**Problem description**: Output the lines of the entries as a JSON list of strings, one string per line with blank lines left out, starting at the line that contains "Expand the eTextbook" and ending at the last line of the entries.
____ Given entries
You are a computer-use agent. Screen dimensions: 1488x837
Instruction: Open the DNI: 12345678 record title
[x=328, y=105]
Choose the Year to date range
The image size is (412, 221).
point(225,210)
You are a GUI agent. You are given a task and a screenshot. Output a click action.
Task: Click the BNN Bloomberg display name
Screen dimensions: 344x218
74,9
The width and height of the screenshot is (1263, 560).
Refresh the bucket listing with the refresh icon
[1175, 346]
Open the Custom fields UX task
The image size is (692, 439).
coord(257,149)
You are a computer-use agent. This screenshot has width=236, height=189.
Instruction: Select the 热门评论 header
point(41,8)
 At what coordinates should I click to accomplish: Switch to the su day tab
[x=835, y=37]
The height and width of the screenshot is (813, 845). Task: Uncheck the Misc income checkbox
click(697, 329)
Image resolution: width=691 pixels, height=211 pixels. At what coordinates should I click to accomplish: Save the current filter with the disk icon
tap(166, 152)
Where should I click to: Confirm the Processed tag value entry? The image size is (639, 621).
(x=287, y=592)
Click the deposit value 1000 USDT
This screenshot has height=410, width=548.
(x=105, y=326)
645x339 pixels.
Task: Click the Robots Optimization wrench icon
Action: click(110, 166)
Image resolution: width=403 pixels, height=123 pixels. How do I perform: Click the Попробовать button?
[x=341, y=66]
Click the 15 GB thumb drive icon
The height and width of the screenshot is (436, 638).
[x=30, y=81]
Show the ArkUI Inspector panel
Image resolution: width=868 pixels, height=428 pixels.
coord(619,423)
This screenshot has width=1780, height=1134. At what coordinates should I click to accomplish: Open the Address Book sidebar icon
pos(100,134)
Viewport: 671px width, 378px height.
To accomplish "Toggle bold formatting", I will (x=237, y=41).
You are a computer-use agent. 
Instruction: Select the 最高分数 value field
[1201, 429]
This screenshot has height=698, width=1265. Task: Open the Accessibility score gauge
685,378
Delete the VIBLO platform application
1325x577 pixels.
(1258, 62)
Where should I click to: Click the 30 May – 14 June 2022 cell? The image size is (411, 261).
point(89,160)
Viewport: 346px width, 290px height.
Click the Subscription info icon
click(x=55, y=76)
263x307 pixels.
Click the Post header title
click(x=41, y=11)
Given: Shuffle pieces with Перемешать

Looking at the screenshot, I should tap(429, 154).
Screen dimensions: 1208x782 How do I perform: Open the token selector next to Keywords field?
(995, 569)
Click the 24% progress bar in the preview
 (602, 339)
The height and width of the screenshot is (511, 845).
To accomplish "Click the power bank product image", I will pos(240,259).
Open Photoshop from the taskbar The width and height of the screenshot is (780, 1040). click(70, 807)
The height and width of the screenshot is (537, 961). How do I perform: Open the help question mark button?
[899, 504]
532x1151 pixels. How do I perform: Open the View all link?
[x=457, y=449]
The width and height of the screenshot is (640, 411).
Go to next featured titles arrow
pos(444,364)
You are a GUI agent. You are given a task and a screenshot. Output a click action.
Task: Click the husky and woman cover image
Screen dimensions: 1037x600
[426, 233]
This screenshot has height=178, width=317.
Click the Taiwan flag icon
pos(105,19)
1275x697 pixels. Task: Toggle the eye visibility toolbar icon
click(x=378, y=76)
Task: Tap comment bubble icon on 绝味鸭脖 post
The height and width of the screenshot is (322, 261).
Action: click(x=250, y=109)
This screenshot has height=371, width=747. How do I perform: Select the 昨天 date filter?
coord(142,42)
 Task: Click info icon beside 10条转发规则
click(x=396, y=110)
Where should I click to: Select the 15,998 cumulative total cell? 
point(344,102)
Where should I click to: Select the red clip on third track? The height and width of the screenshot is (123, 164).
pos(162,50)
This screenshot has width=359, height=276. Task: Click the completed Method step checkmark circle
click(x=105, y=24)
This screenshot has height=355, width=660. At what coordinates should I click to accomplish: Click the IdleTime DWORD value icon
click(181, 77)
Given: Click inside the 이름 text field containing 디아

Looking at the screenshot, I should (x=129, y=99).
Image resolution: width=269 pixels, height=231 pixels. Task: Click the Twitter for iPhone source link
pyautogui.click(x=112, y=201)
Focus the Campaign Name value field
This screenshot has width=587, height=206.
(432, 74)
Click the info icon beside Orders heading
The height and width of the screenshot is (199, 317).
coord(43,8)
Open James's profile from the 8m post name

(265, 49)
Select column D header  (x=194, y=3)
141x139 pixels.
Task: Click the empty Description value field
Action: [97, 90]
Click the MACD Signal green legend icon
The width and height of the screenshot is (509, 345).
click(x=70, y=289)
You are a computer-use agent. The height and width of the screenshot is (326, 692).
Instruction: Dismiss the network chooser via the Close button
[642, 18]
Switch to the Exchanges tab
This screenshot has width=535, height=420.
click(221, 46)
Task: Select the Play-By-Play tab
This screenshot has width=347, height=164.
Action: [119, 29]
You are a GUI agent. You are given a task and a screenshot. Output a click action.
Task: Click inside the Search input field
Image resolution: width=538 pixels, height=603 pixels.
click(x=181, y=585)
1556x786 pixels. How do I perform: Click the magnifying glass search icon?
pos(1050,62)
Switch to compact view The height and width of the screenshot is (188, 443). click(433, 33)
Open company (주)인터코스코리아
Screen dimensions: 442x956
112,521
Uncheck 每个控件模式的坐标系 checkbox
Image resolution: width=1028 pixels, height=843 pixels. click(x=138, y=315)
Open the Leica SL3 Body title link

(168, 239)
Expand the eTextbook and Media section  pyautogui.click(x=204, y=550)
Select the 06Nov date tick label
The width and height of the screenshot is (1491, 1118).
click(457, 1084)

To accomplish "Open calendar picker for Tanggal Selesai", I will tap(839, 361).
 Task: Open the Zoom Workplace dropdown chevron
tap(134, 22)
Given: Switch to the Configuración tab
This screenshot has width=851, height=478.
________
**Task solution**:
[
  "Expand the eTextbook and Media section  pyautogui.click(x=204, y=550)",
  "Select the 06Nov date tick label",
  "The width and height of the screenshot is (1491, 1118).",
  "click(457, 1084)",
  "To accomplish \"Open calendar picker for Tanggal Selesai\", I will tap(839, 361).",
  " Task: Open the Zoom Workplace dropdown chevron",
  "tap(134, 22)",
  "Given: Switch to the Configuración tab",
  "This screenshot has width=851, height=478."
]